Ebersole Educational Programs
Environmental Education is a natural at the Ebersole Center. The Center's 158-acre site was chosen because of its unique natural features that provide opportunities for "hands-on, minds-on" science education. Students discover aquatic life by sampling muck from Jackson Lake, then looking for small creatures with a hand lens or microscope. They can stand among towering hardwood trees and feel the presence of nature in a forest that has reached the peak of succession. Learning touches their hearts as well as minds and makes science come alive.
Over thirty environmental education lesson plans are available to help teachers get the most out of their Ebersole experience. These lesson plans encourage student learning that directly translates into an understanding of essential science education goals established by the State of Michigan.
An entire learning experience can be built around environmental education program components, or groups can choose to combine group building or outdoor recreational experiences with environmental education. Environmental Education groups usually visit the center for 3 or 4 days.
Some of the most popular Environmental Education courses at Ebersole are: Water Ecology (Pond Study), Birding, Owl Study, Adaptations, Forest Ecology, and Ecosystem Study. Many other courses are available as well.
Water Ecology (Pond Study)
Students visit pristine Jackson Lake, search for and sample plants, animals and water. Specimens are then taken back to the classroom for further exploration using magnification. Discussion includes identification, classification, adaptations, and interdependence of organisms (food web), human impact on aquatics, water quality, water cycle, and watersheds.

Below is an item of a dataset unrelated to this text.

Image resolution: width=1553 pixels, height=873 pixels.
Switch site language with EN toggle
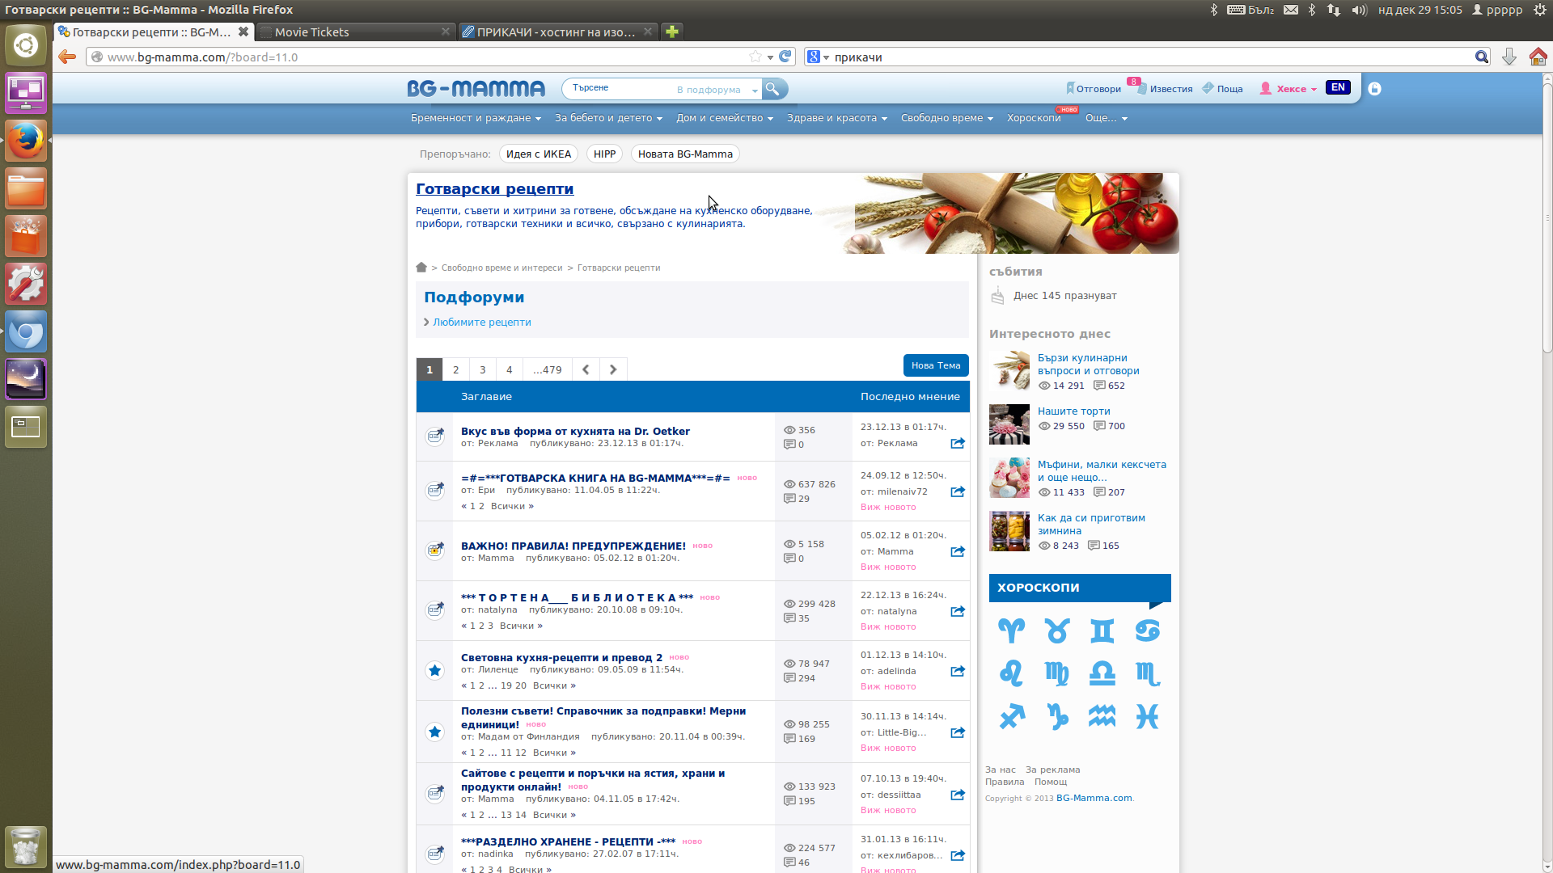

Students study bird behavior and adaptations using bird study skins, binocular use and care, Bird habitat, field guide use and conclude with a hike on Ebersole trails looking for birds and bird signs.
Students study native Michigan owls and learn identification by sight, sound and habitat. Discussion includes owl's place in a food web, owl adaptations, human impact on owls and habitat destruction. Students also dissect owl pellets to encourage discussion about food webs, adaptations and predator-prey relationships. There is a small per pellet charge for owl pellets.
Students compare first-hand the different parts of plants and animals and how physical and behavioral characteristics help them survive in their habitat. Students are encourages to think independently as they observe these characteristics while exploring Ebersole Center ecosystems.
Using the Center's beech and maple hardwood forest, students will look at the different stages in a tree's life-cycle from seed to decomposition. By comparing these different stages first-hand students have a greater understanding of how trees fit into the food web and why other plants and animals are found in the forest.
Students explore the different Ecosystems found at Ebersole Center and study what makes each ecosystem unique. Discussion includes movement of animals from one ecosystem to another in order to acquire all the animals needs, Interdependence of plants and animals, and interesting organism adaptations.